_TASK OBJECTIVE_
What you return must be every line from the beginning of the data through the line holding "Going to work with a hangover (869, 1916)", unchanged.

:: PROVIDED RECORDS ::

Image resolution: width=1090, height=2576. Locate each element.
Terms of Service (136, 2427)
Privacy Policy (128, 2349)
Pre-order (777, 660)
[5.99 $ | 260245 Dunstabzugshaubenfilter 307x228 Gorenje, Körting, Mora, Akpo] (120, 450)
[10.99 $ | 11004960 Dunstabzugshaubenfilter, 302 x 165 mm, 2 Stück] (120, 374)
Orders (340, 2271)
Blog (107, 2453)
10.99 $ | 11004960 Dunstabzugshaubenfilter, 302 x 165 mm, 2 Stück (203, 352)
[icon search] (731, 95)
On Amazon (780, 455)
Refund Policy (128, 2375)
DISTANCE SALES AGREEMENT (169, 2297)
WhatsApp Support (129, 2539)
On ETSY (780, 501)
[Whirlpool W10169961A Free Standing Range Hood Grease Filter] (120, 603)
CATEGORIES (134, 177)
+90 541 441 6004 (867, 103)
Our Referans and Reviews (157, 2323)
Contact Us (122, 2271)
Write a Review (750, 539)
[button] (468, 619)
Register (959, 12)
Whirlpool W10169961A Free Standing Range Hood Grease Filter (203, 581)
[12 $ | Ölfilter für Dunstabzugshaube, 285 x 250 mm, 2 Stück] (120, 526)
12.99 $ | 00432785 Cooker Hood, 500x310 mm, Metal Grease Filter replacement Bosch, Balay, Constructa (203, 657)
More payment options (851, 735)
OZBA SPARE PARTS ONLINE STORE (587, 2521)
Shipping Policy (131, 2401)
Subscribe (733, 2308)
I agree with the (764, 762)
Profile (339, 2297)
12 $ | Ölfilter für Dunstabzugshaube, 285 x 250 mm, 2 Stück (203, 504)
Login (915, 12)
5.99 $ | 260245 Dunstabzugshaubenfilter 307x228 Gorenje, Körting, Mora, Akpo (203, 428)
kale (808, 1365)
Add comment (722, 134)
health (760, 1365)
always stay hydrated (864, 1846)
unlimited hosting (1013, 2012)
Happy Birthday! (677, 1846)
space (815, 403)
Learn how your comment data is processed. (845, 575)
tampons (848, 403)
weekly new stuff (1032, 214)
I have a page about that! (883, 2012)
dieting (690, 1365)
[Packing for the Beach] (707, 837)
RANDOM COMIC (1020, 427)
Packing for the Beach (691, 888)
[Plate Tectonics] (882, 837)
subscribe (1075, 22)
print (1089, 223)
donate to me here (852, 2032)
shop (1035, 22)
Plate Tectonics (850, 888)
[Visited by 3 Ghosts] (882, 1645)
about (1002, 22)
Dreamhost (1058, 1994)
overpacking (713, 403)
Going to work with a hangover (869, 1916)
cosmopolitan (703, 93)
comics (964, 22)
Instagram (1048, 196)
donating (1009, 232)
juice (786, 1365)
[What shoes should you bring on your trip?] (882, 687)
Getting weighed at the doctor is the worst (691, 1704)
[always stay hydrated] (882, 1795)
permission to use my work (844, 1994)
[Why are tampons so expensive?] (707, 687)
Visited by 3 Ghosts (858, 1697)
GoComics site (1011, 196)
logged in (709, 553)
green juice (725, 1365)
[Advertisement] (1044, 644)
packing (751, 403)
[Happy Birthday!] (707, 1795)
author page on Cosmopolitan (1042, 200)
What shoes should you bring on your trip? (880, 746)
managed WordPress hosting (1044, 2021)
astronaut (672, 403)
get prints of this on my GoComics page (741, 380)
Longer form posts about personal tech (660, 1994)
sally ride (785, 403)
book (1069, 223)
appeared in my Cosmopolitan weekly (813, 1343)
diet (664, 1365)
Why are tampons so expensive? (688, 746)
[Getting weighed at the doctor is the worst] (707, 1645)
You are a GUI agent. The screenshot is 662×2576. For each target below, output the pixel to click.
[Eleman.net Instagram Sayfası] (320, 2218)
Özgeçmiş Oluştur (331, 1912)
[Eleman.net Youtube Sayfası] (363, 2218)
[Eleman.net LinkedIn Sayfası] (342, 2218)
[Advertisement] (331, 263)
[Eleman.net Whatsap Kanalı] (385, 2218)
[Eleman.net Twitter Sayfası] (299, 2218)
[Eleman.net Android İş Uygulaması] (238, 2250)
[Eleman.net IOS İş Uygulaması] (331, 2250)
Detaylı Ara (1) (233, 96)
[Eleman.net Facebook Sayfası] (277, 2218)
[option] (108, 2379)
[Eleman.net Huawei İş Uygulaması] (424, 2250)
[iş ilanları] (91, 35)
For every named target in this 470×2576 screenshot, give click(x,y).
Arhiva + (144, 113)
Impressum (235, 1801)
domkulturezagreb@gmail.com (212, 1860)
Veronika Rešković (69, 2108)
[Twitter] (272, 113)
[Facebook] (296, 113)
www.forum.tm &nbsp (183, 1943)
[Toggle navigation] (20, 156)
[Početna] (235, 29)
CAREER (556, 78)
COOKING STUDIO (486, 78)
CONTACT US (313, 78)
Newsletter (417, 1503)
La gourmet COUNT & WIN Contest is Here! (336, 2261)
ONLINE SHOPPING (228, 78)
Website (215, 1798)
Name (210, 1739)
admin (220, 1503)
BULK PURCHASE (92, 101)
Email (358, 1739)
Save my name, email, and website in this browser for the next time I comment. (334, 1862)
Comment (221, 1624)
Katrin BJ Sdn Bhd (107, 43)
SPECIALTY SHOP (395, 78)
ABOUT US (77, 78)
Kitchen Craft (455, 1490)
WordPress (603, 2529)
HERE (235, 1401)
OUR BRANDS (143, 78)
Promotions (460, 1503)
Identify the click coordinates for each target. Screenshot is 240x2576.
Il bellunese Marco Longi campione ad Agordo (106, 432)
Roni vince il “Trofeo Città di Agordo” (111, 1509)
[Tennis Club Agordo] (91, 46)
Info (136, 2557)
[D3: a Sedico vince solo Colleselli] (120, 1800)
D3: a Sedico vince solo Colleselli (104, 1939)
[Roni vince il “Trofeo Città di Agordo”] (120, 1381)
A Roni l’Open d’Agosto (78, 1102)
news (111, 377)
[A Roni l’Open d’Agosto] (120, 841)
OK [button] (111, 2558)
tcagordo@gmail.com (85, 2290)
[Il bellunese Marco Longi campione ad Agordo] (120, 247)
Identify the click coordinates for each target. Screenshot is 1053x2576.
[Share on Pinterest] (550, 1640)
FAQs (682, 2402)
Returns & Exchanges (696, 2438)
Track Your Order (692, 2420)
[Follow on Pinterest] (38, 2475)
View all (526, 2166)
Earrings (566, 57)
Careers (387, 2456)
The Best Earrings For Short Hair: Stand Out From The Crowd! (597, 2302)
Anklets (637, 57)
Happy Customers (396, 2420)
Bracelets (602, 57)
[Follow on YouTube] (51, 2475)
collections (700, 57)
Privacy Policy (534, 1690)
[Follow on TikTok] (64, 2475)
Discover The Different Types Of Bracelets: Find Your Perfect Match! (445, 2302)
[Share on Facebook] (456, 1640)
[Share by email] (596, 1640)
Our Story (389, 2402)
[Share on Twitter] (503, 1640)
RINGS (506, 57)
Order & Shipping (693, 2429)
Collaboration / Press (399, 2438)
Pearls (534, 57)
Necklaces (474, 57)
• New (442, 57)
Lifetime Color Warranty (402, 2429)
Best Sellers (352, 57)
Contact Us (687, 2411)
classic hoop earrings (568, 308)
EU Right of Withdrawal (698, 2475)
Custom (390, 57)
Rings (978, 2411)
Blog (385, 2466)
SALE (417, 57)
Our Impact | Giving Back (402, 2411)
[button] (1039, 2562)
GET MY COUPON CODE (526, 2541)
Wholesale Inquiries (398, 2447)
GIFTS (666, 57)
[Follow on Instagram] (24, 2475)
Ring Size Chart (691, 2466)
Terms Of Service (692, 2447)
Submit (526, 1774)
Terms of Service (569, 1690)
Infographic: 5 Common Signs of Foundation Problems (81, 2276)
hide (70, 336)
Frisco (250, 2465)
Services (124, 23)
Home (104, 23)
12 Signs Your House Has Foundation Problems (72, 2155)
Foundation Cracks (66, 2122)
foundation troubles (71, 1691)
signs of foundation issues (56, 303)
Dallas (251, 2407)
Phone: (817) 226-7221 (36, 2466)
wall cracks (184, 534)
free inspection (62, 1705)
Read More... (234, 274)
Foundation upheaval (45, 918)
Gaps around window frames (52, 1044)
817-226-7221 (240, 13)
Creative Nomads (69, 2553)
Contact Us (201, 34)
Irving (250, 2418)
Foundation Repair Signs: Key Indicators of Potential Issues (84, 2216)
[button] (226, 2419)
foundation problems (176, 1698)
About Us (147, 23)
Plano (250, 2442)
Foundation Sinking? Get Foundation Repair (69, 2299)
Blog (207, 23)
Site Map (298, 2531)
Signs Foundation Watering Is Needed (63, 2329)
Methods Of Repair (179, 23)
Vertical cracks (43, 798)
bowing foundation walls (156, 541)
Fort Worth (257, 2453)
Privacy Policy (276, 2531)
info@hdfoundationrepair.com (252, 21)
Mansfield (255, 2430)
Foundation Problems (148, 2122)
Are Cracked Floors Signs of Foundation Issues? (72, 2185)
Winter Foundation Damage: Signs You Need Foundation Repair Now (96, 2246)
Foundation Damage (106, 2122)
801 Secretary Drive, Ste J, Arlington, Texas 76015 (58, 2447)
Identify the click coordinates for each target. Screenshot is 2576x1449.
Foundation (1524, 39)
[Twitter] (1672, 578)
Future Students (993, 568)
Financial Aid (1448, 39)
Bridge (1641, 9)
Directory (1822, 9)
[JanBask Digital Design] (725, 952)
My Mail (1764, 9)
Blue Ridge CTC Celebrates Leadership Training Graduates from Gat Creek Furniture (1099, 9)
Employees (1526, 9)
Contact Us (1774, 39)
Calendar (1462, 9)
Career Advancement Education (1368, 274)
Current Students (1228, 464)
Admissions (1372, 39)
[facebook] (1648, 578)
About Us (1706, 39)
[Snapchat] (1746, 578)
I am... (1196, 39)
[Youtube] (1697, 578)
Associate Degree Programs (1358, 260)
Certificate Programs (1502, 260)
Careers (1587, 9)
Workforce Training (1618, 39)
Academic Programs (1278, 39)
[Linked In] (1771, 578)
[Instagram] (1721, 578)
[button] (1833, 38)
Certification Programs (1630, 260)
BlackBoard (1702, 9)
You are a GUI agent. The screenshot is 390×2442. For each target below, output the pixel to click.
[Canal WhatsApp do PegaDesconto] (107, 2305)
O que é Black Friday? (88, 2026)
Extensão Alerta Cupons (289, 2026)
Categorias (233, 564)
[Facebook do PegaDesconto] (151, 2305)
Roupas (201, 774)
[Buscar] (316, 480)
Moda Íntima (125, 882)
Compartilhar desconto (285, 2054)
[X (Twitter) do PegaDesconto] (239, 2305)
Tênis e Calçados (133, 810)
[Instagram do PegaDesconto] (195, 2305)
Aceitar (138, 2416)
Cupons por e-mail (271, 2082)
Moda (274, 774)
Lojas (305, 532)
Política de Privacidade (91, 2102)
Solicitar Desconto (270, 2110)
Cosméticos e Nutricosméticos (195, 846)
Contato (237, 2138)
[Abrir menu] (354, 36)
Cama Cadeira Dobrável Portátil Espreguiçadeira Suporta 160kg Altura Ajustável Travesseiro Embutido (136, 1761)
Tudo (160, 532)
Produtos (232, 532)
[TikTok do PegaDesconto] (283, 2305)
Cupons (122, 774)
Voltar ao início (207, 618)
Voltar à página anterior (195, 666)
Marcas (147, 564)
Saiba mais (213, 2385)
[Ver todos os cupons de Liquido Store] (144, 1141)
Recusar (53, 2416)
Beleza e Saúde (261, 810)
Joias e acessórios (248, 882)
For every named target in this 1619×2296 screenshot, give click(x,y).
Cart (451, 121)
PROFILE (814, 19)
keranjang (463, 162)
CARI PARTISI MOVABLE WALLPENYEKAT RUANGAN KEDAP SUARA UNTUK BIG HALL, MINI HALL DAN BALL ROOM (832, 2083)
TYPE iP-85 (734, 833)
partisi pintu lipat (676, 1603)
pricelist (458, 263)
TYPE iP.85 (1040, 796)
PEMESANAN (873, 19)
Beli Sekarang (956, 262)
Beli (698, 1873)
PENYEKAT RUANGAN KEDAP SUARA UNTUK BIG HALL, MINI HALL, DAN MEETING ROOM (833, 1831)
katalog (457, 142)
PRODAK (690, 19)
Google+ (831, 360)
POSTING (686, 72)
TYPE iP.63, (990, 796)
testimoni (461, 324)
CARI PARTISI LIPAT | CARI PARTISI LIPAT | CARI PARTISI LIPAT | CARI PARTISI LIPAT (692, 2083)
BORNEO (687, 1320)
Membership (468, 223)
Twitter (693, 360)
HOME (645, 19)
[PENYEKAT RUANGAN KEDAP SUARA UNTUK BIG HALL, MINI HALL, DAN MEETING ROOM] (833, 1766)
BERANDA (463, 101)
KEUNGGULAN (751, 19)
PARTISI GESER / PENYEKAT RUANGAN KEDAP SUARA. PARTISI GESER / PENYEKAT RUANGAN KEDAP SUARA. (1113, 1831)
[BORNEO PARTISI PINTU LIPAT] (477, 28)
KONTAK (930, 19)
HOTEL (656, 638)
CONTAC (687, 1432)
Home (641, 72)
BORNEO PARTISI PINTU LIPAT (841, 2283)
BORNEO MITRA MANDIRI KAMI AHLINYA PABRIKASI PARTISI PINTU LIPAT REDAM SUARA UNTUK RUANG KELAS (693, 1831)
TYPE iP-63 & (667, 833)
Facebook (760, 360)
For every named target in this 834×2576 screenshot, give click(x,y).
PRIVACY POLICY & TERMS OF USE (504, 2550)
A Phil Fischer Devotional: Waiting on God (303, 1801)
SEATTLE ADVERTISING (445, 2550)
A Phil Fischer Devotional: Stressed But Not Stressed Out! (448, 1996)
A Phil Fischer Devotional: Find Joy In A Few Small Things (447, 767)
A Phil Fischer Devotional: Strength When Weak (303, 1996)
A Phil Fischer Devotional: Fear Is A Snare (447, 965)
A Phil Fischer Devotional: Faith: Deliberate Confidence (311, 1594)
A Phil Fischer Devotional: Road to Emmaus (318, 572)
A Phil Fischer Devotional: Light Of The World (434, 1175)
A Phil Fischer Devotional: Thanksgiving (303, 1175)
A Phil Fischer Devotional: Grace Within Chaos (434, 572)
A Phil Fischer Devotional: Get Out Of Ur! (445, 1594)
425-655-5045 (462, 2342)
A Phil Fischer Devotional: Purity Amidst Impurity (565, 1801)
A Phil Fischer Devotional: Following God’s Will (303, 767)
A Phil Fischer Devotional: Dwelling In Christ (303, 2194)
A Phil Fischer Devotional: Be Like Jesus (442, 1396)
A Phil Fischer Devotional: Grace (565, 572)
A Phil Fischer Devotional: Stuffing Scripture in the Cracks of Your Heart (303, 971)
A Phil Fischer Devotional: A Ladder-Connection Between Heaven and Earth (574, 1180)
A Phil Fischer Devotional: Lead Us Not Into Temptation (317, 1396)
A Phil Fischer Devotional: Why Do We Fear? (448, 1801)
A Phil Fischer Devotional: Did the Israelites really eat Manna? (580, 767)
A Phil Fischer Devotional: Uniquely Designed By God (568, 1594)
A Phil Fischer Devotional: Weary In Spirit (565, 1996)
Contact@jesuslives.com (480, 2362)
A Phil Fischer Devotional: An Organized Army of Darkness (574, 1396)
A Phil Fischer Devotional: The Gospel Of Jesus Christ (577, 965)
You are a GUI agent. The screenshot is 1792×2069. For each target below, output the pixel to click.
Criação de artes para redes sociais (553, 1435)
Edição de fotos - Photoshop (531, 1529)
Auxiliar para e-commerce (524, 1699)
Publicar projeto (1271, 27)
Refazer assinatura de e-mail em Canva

:::

_EXPECTED ANSWER_
Image resolution: width=1090, height=2576. Locate each element.
Terms of Service (136, 2427)
Privacy Policy (128, 2349)
Pre-order (777, 660)
[5.99 $ | 260245 Dunstabzugshaubenfilter 307x228 Gorenje, Körting, Mora, Akpo] (120, 450)
[10.99 $ | 11004960 Dunstabzugshaubenfilter, 302 x 165 mm, 2 Stück] (120, 374)
Orders (340, 2271)
Blog (107, 2453)
10.99 $ | 11004960 Dunstabzugshaubenfilter, 302 x 165 mm, 2 Stück (203, 352)
[icon search] (731, 95)
On Amazon (780, 455)
Refund Policy (128, 2375)
DISTANCE SALES AGREEMENT (169, 2297)
WhatsApp Support (129, 2539)
On ETSY (780, 501)
[Whirlpool W10169961A Free Standing Range Hood Grease Filter] (120, 603)
CATEGORIES (134, 177)
+90 541 441 6004 (867, 103)
Our Referans and Reviews (157, 2323)
Contact Us (122, 2271)
Write a Review (750, 539)
[button] (468, 619)
Register (959, 12)
Whirlpool W10169961A Free Standing Range Hood Grease Filter (203, 581)
[12 $ | Ölfilter für Dunstabzugshaube, 285 x 250 mm, 2 Stück] (120, 526)
12.99 $ | 00432785 Cooker Hood, 500x310 mm, Metal Grease Filter replacement Bosch, Balay, Constructa (203, 657)
More payment options (851, 735)
OZBA SPARE PARTS ONLINE STORE (587, 2521)
Shipping Policy (131, 2401)
Subscribe (733, 2308)
I agree with the (764, 762)
Profile (339, 2297)
12 $ | Ölfilter für Dunstabzugshaube, 285 x 250 mm, 2 Stück (203, 504)
Login (915, 12)
5.99 $ | 260245 Dunstabzugshaubenfilter 307x228 Gorenje, Körting, Mora, Akpo (203, 428)
kale (808, 1365)
Add comment (722, 134)
health (760, 1365)
always stay hydrated (864, 1846)
unlimited hosting (1013, 2012)
Happy Birthday! (677, 1846)
space (815, 403)
Learn how your comment data is processed. (845, 575)
tampons (848, 403)
weekly new stuff (1032, 214)
I have a page about that! (883, 2012)
dieting (690, 1365)
[Packing for the Beach] (707, 837)
RANDOM COMIC (1020, 427)
Packing for the Beach (691, 888)
[Plate Tectonics] (882, 837)
subscribe (1075, 22)
print (1089, 223)
donate to me here (852, 2032)
shop (1035, 22)
Plate Tectonics (850, 888)
[Visited by 3 Ghosts] (882, 1645)
about (1002, 22)
Dreamhost (1058, 1994)
overpacking (713, 403)
Going to work with a hangover (869, 1916)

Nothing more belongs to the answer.